I used the script you provied to get this up. Within the virtual machines, I can ping the gateway/host tun0 and I can ping the host (192.168.1.10). From the host, I can ping both virtual machines. But, I can't ping qemu-1 from qemu-2 or vice versa, and that's exactly what I need! From the routing table on the host, shouldn't any packet to 192.168.1.40 or 50 be routed to 192.168.1.30? This works when I ping host->qemu but it doesn't work when a packet "comes out of" tun0 and has to go back into tun0 to the other virtual machine.

I'm sure there's just a little iptabes rule missing, but how do I do this? Any help would be greatly appreciated.

----------

## Redeeman

why not just use the --user-net thing, then you dont need a tun/tap device

----------

## fourhead

OK, I tried that, I started both qemu's with -user-net. Both vms then get the IP 10.0.2.15, the DHCP server and router that qemu provides is 10.0.2.2. I can reach the Internet with both vms, but of course I can't ping between them. So I set the second vm to a static config with 10.0.2.16 and left all other settings as they are ... but nothing happend.
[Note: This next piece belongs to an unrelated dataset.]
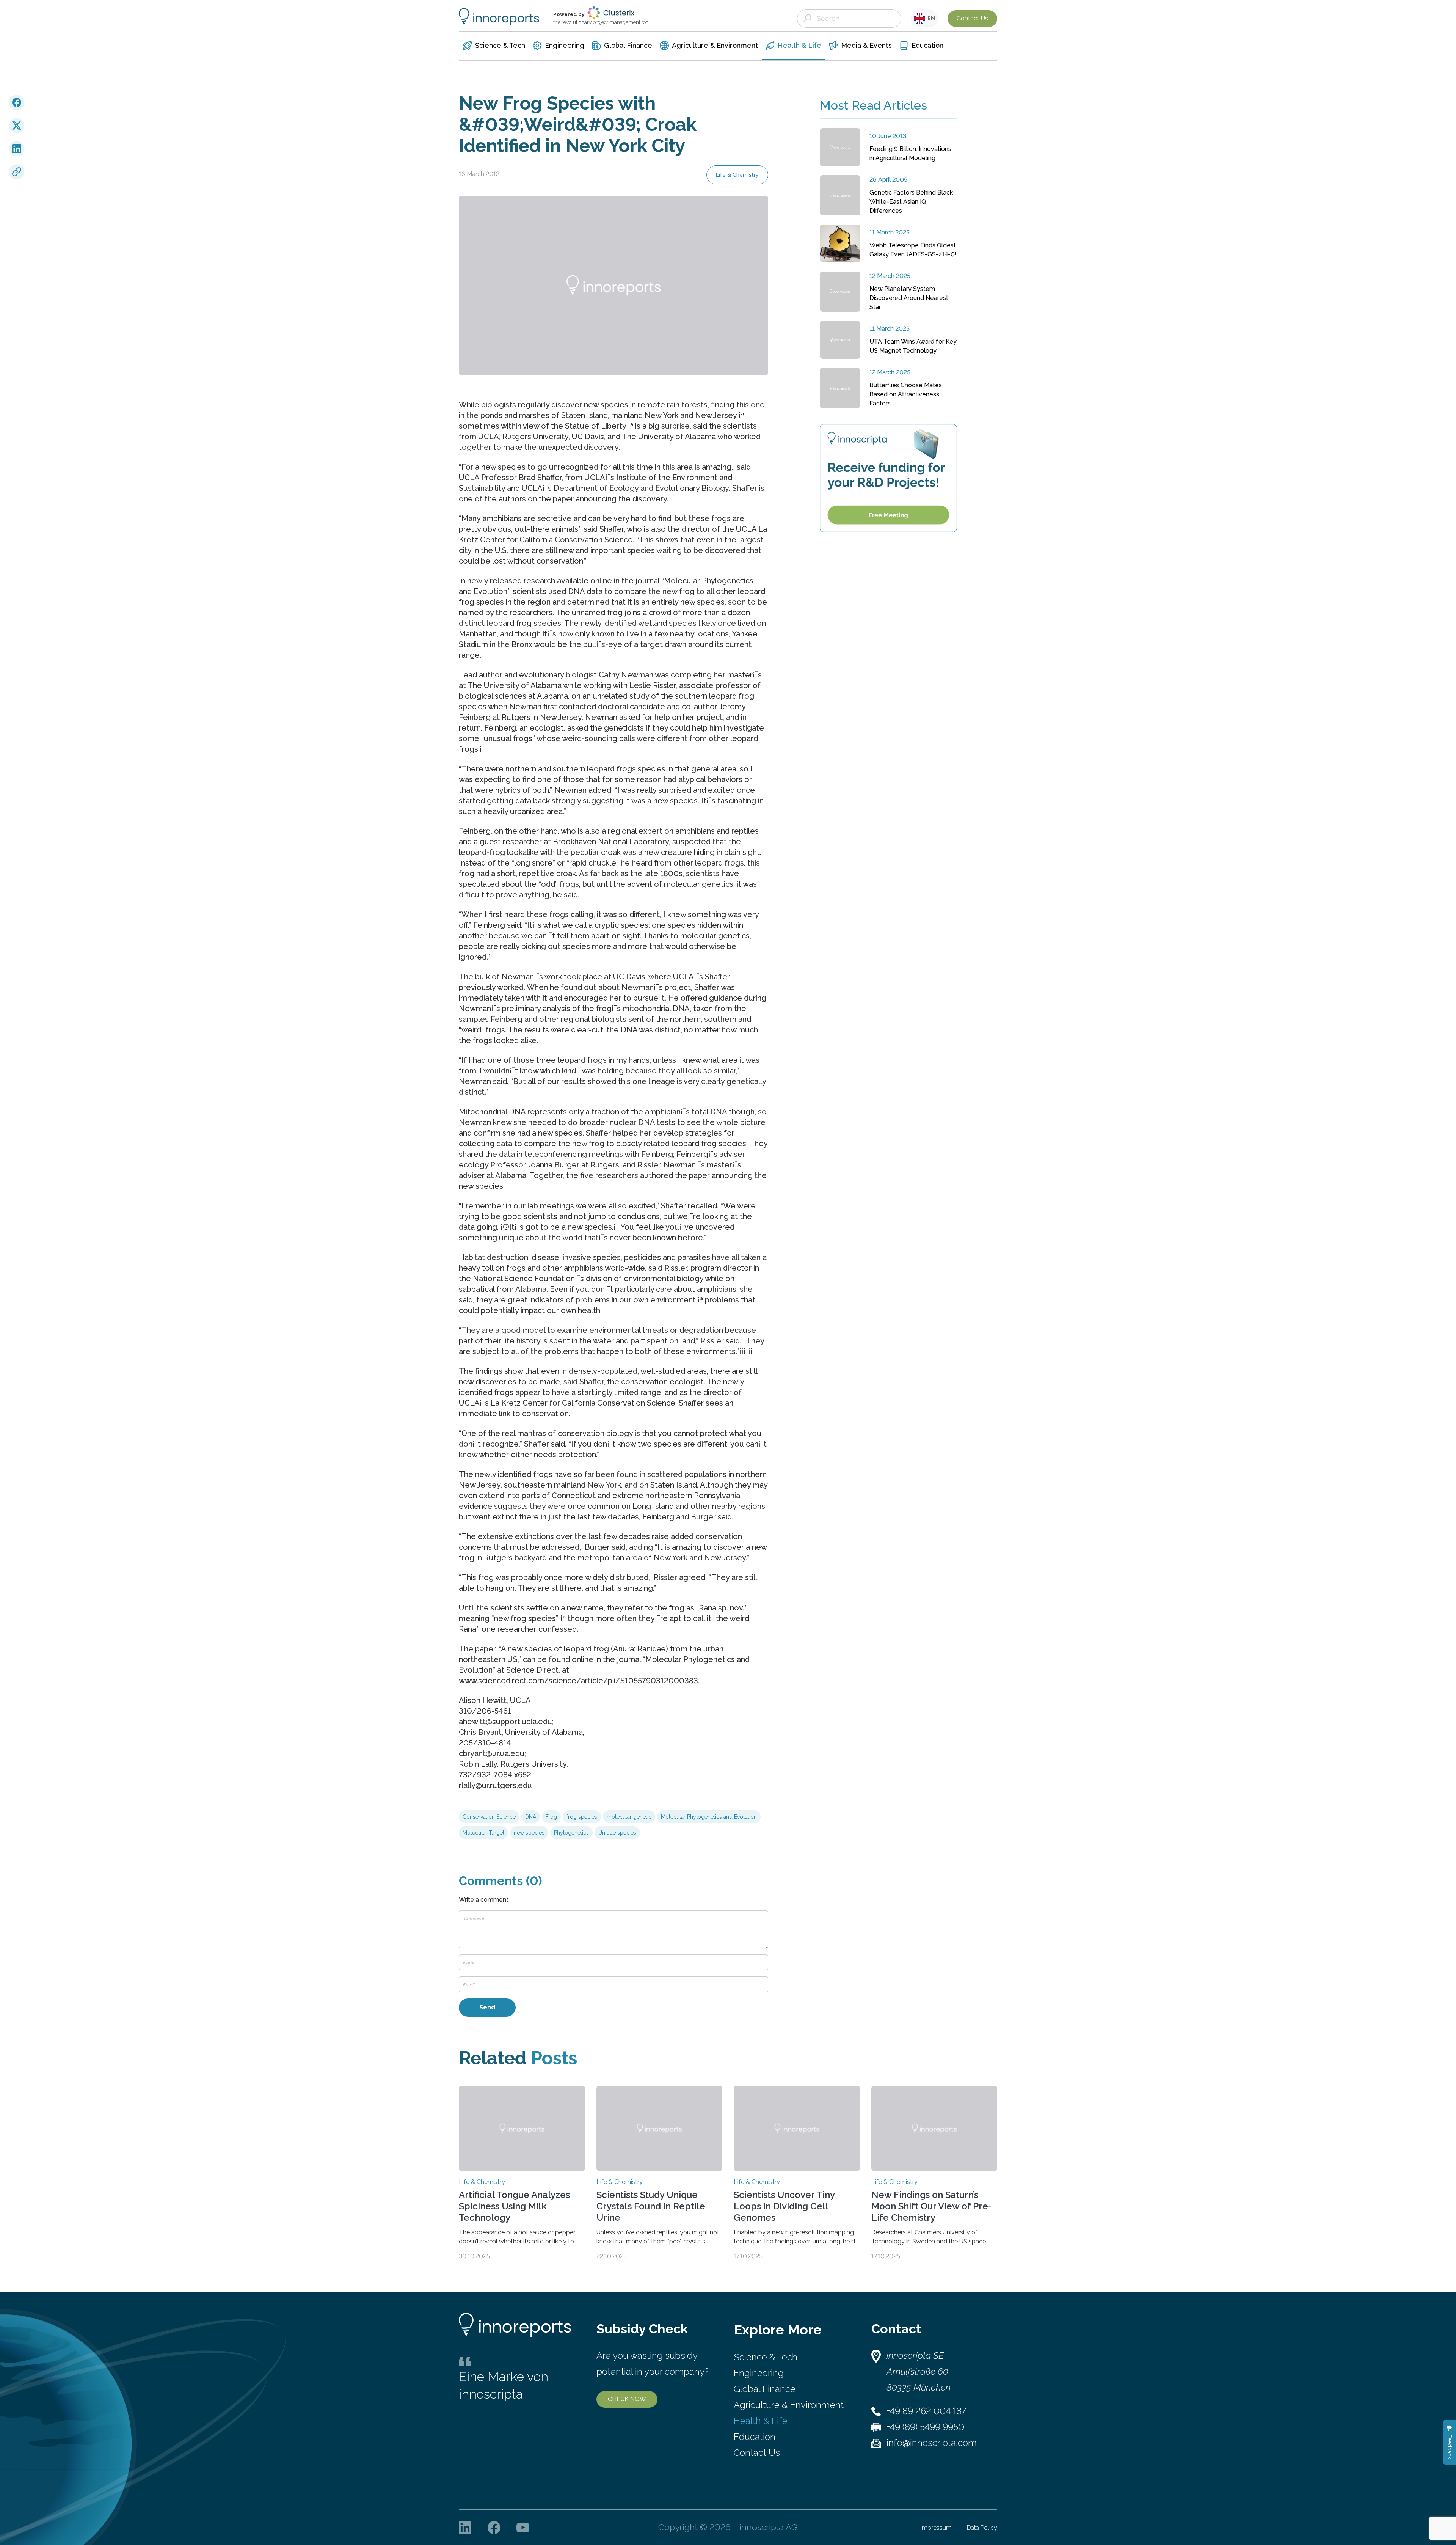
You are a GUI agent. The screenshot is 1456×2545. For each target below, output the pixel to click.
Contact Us (972, 18)
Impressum (936, 2527)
I still can't ping from one vm to the other.

What I tried with tun and bridging was the following:

Start the first qemu on tun0, tun0 has 192.168.1.30. Start the second qemu on tun1 with 192.168.1.31. The internal IP's that the guest OS has 192.168.1.40 and .50 respectively. I now thought I could create a bridge br0

brctl addbr br0

and then connect tun0 and tun1 together:

brctl addif tun0

brctl addif tun1

ifconfig br0 up

But the both VMs still can't ping each other. I'm pulling my hair out because of this, I'm trying the whole day now. Is there any easy iptables rule or bridge setup so that a ping that goes from qemu1->tun0->tun1->qemu2. Or, as I first tried it, use VDE, connect both qemus to the same tun device which also didn't work. I always have full networking, EXCEPT between the two virtual machines....

Any help on this would be very appreciated, I have to get this to work somehow!!

Tom

----------

## mel_82

I think that ping between VM was implemented in QEMU from 0.8..

Is it true?

----------